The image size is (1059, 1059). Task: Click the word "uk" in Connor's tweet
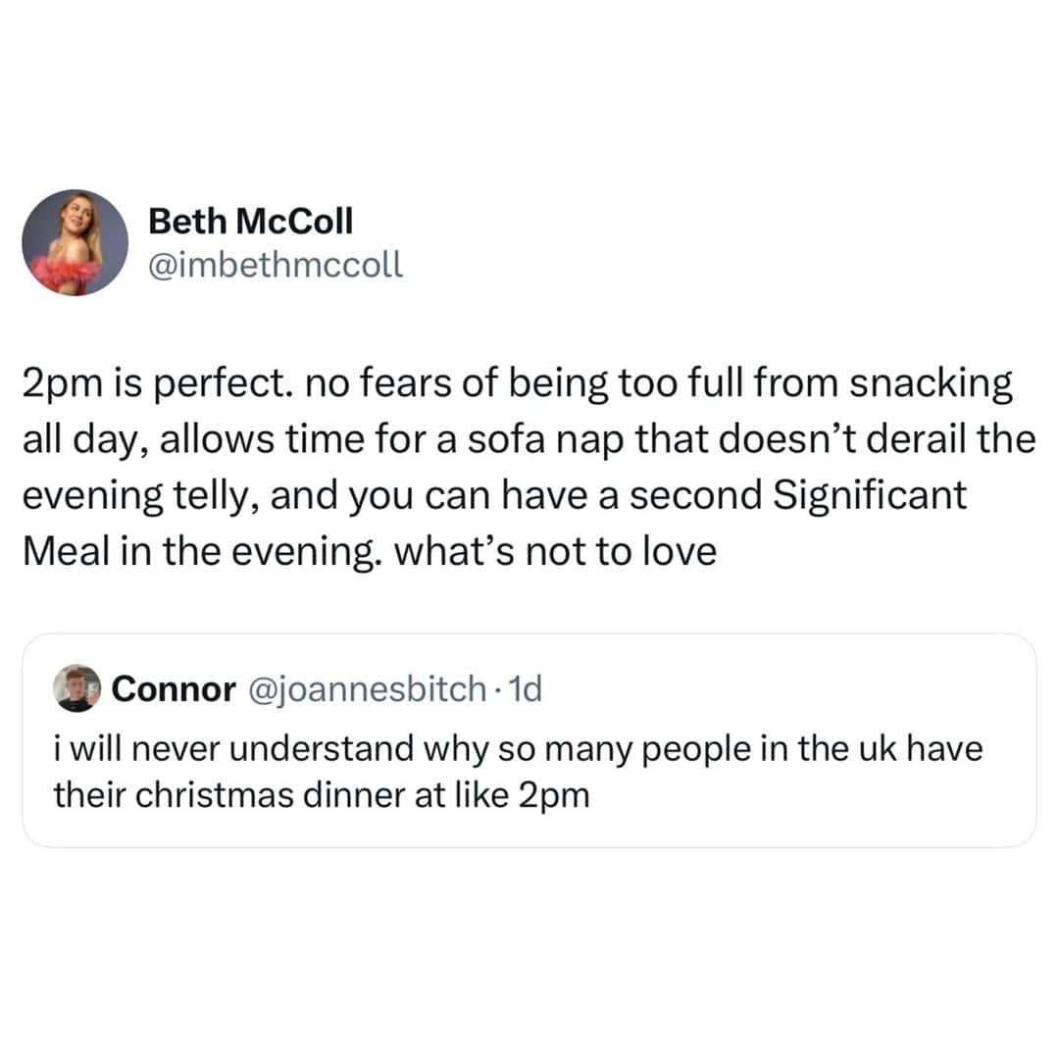click(876, 748)
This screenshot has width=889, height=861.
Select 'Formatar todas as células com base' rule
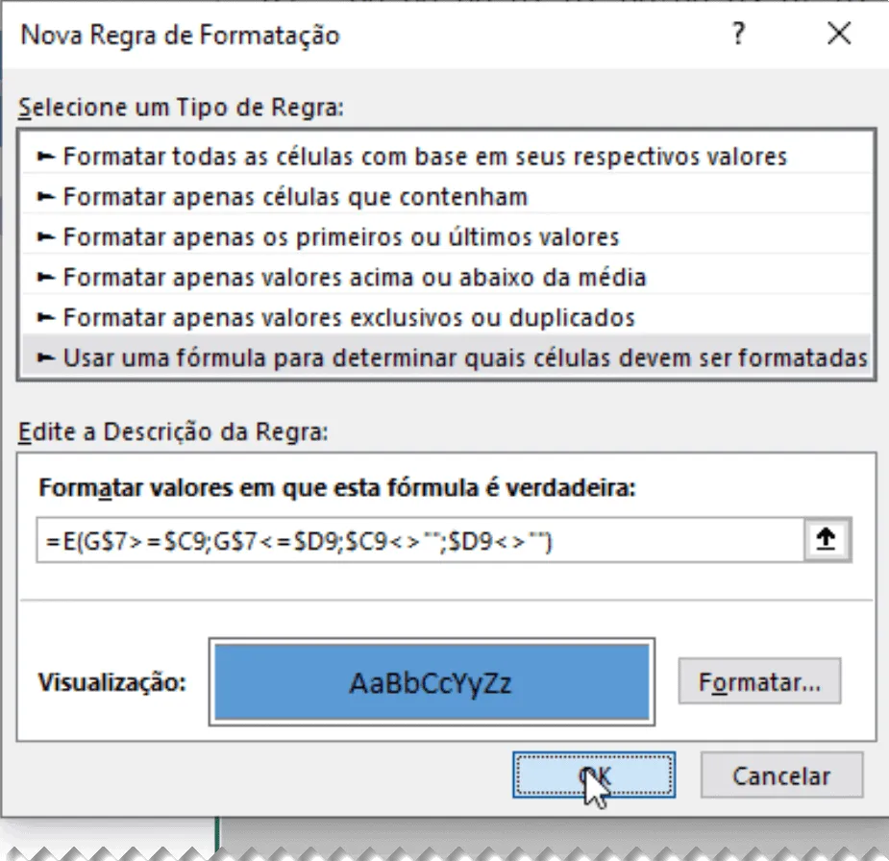click(x=446, y=156)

WORK INSTRUCTION
Your output must consist only of the lines from the line with "This screenshot has width=889, height=861." through the final line of the data, both included, reproduced exactly and free of pictures.

EXERCISE ANSWER
This screenshot has width=889, height=861.
Select 'Formatar todas as células com base' rule
click(x=446, y=156)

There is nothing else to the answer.